Palembang – Meteorsumatera

Tim mahasiswa Program Studi Teknik Elektro Universitas Muhammadiyah Palembang berhasil menerapkan teknologi Model Turbin Pembangkit Listrik Tenaga Mikrohidro (PLTMH) di SD Negeri 14 Dusun Rantau Dedap, Desa Segamit, Kecamatan Semendo Darat Ulu, Kabupaten Muara Enim.

Proyek ini menjadi solusi atas sulitnya akses listrik di daerah tersebut, yang mengakibatkan terhambatnya kegiatan belajar dan mengajar di SD Negeri 14 Rantau Dedap.

“Proyek model turbin yang kami kerjakan ini memakan waktu kurang lebih dua bulan dan telah menghasilkan listrik yang membantu proses belajar di sekolah tersebut,” kata Adi Sucipto, satu dari mahasiswa yang terlibat dalam proyek pengabdian masyarakat ini.

Dia menjelaskan bahwa meskipun pembangkit listrik sederhana ini baru digunakan untuk penerangan di SD Negeri 14 Rantau Dedap, proyek tersebut menunjukkan hasil yang menjanjikan sehingga menjadi motivasi bagi dirinya dan mahasiswa lain untuk belajar mengenai pengembangan energi terbarukan.

Di tempat yang sama, Dosen FT Universitas Muhammadiyah Palembang Zukilfi Saleh yang juga seorang pakar mikrohidro mengungkapkan, keterlibatan mahasiswa dalam program ini diharapkan dapat menjadi tulang punggung pengabdian kepada masyarakat. Sebab sampai saat ini setidaknya sudah ada 50 PLTMH yang dibuat oleh mahasiswanya.

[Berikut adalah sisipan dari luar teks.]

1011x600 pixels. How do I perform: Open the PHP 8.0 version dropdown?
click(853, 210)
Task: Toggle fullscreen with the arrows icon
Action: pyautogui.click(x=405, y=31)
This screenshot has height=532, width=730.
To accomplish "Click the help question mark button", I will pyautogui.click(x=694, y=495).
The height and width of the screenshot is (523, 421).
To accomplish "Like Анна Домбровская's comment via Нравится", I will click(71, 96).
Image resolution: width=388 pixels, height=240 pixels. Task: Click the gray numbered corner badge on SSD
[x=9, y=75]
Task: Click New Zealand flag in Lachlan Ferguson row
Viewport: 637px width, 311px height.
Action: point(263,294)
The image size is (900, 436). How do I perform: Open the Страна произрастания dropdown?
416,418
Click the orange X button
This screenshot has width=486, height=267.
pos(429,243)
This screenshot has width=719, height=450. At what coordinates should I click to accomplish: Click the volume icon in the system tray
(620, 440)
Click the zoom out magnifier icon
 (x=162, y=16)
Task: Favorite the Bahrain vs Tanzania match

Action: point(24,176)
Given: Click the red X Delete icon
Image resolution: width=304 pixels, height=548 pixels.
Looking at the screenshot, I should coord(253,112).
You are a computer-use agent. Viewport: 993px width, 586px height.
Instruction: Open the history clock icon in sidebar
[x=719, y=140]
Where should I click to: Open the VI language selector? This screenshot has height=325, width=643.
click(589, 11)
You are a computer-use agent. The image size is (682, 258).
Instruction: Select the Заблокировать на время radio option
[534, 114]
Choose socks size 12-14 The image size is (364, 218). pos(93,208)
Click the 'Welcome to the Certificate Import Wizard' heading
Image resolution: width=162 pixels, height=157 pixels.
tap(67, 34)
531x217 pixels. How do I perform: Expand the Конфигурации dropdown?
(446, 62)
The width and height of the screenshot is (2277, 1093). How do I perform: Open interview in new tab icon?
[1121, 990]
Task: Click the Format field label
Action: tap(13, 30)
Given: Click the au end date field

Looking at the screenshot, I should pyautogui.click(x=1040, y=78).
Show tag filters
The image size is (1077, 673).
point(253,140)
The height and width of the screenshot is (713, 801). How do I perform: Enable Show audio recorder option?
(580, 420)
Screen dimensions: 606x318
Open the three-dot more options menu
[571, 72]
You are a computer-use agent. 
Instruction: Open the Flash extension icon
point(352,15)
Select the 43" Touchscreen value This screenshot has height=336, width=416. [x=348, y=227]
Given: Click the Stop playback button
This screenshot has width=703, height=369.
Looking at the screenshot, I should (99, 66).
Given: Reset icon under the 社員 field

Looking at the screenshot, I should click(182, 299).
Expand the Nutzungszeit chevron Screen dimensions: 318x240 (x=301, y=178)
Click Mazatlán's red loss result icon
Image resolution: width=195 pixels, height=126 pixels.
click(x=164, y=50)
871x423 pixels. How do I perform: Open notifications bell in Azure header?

“Sampai sekarang, sudah ada beberapa PLTMH yang dibangun mahasiswa secara swadaya. Kedepan, kami berharap teknologi model turbin ini dapat dikembangkan lebih lanjut sehingga menjadi solusi bagi permasalahan penerangan di beberapa wilayah di Muara Enim,” jelasnya.

Upaya menghadirkan PLTMH di Kecamatan Semendo Darat Ulu serta pengembangan keilmuan dalam sektor energi terbarukan ini, juga mendapat dukungan penuh dari para alumni. Edwin Mauladi Gultom salah satunya yang ikut mengapresiasi upaya para mahasiswa dan dosen Universitas Muhammadiyah Palembang ini.

“Kami mengapresiasi upaya adik-adik mahasiswa ini, sebab potensi sumber daya alam yang sangat besar di Muara Enim ini harus dapat disinergikan dengan sumber daya manusia yang ada. Tentunya untuk membantu kesejahteraan masyarakat Muara Enim dan kami sebagai alumni merasa terpanggil untuk itu,” pungkas Edwin.